Reservations open for Backstage, Reata at the rodeo

Hey, Bud! Is Reata still leaving its downtown location?

—@jtmoore434 on Twitter

Reata, 310 Houston St., no longer prominently promotes its plan to move to a larger lot with parking, but the cowboy restaurant is still expected to move to the west side, maybe near Dickies Arena.

In the meantime, make reservations now to dine beginning Jan. 13 at Reata at the Rodeo (817-336-5766), Reata at the Backstage Club (817-348-0642) or La Espuela, the pop-up restaurants inside the Fort Worth Stock Show & Rodeo grounds.

Reata at the Rodeo in the Amon G. Carter Jr. Exhibits Hall is a smaller version of the Sundance Square restaurant.
Reata at the Rodeo in the Amon G. Carter Jr. Exhibits Hall is a smaller version of the Sundance Square restaurant.
A combo enchilada with flan at La Espuela Mexican Cantina at the Fort Worth Stock Show.
A combo enchilada with flan at La Espuela Mexican Cantina at the Fort Worth Stock Show.

Boulevard Cafe open in North Richland Hills

Hey, Bud! Did you hear that Boulevard Cafe in North Richland Hills is owned by the old people from Mezza Luna in Keller?

—At a dentist in Haltom City

I had to go to the dentist to learn that the Mena family is back in town.

Their new Boulevard Cafe, 5121 Davis Blvd., is a breakfast-lunch cafe along the same lines as their other restaurant, Magnolia Cafe in Durant, Oklahoma. Go for the chicken-fried or the breakfasts.

The old-fashioned enchiladas at Pulido’s, similar to those once served at Don Felipe.
The old-fashioned enchiladas at Pulido’s, similar to those once served at Don Felipe.

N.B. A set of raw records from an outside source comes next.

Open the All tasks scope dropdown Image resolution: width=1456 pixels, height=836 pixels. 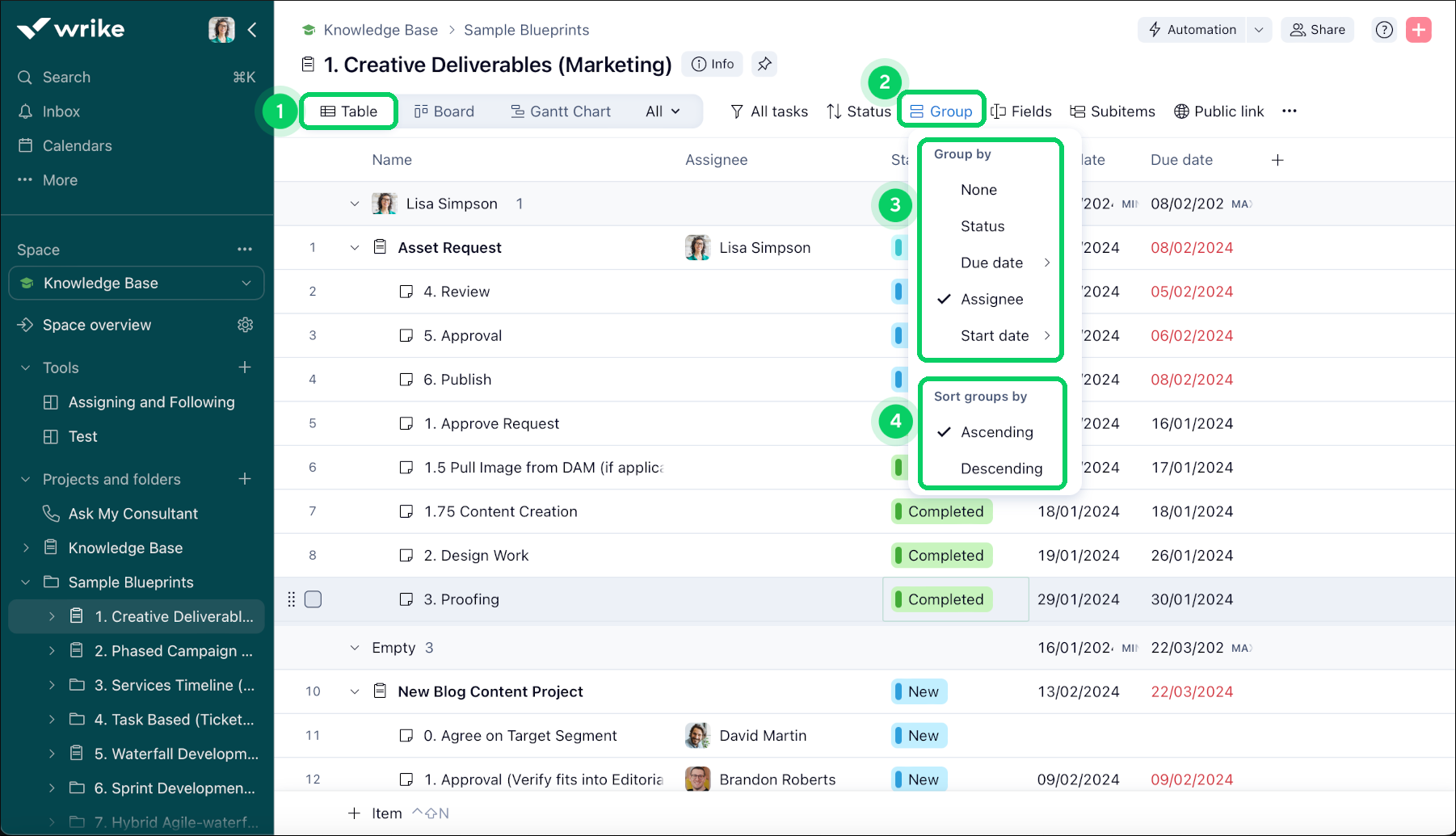tap(663, 111)
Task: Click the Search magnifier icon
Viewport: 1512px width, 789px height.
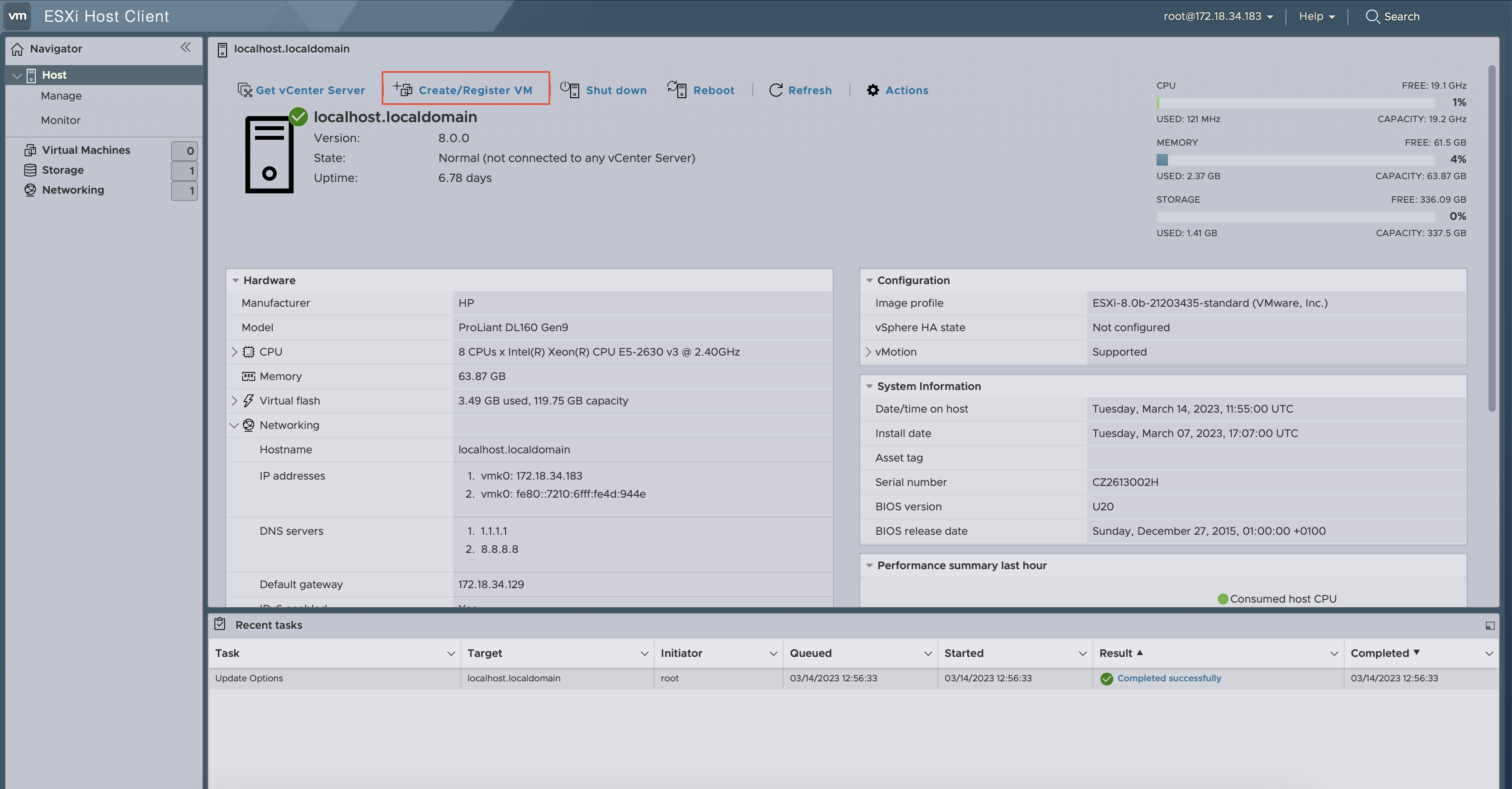Action: (x=1372, y=16)
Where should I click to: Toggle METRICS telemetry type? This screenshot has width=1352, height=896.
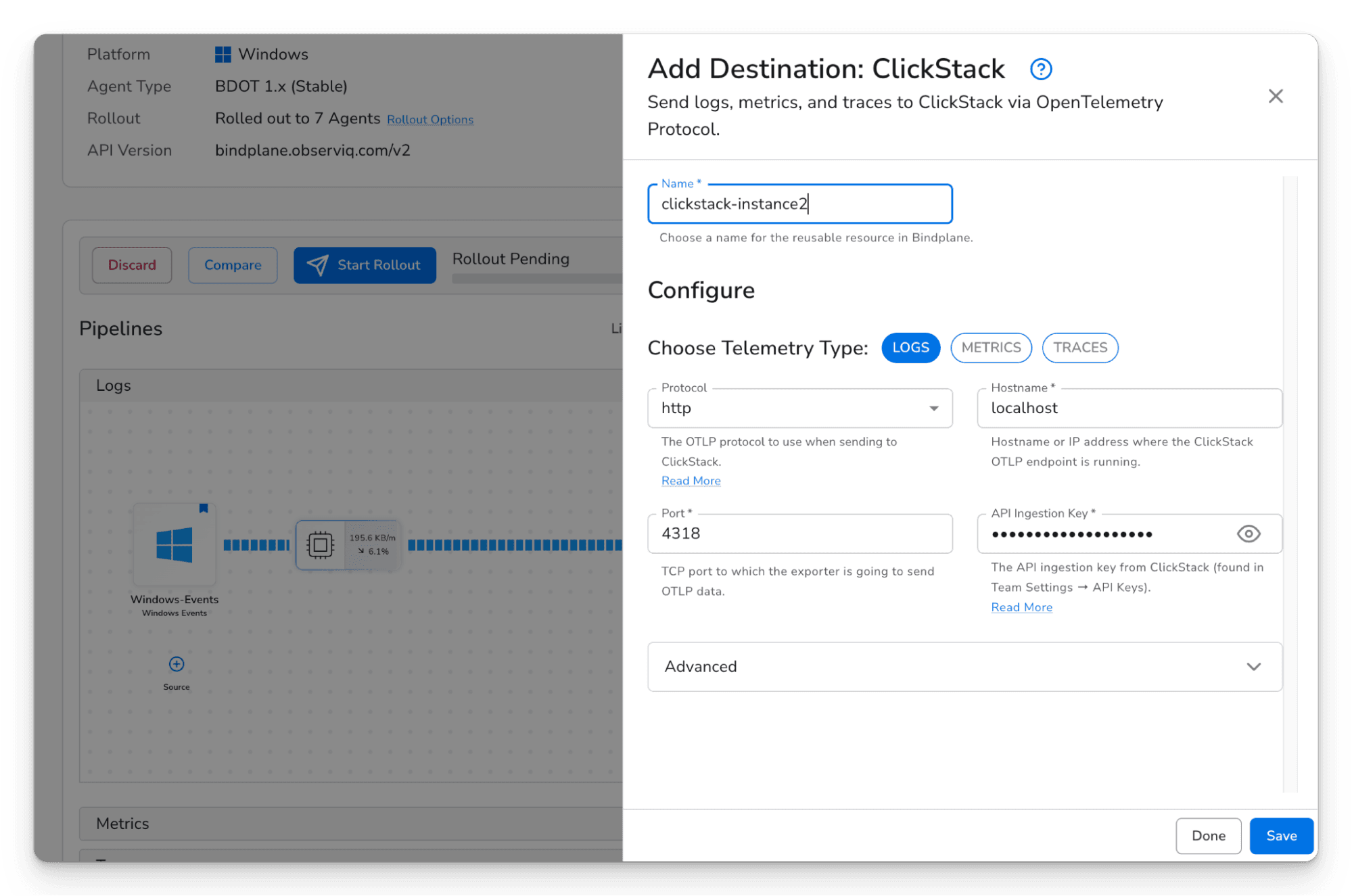point(991,348)

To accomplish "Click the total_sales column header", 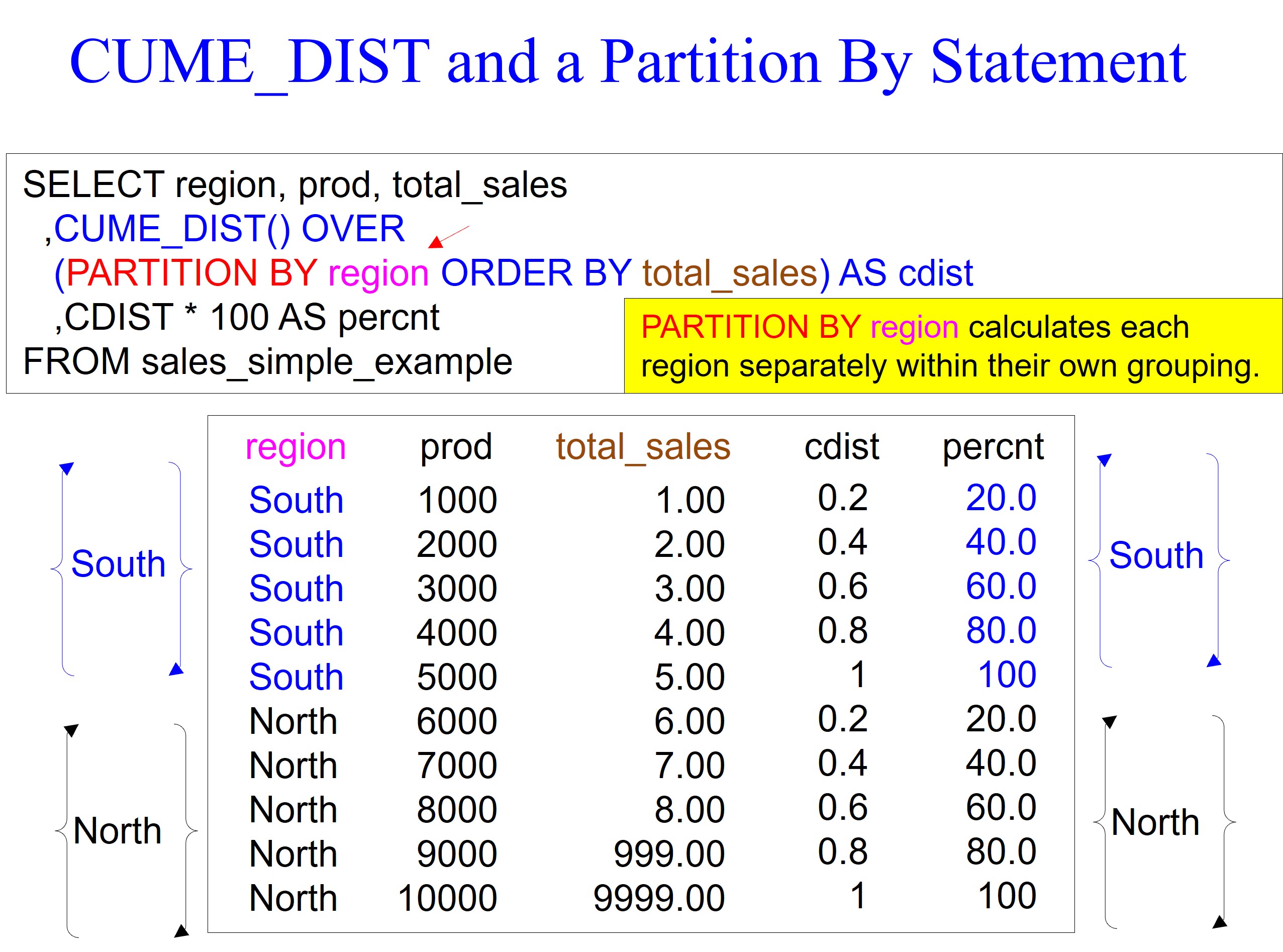I will [x=642, y=447].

Pulido’s has mole sauce enchiladas. Maybe

Hey, Bud! I had to show them your Facebook picture of mole enchiladas at Pulido’s. They weren’t going to let me order the mole.

—Comment at facebook.com/diningguy

I ordered a “bandera plate” — red, white and green enchilada sauces — at the flagship Pulido’s Restaurant, an old-time Tex-Mex landmark at 2900 Pulido St., near Railhead and Flying Fish.

But I substituted Pulido’s excellent mole sauce for the sour cream, making that a chicken enmolada. The charge was an extra $1.50, which still made the entire plate a bargain at about $12.

All I can say is, your mileage may vary, depending which Pulido’s you visit or who’s on duty.

(Don’t overlook the inexpensive combos, green chicken enchiladas, “old fashioned” cheese-and-onion enchiladas and Texas chili con carne.)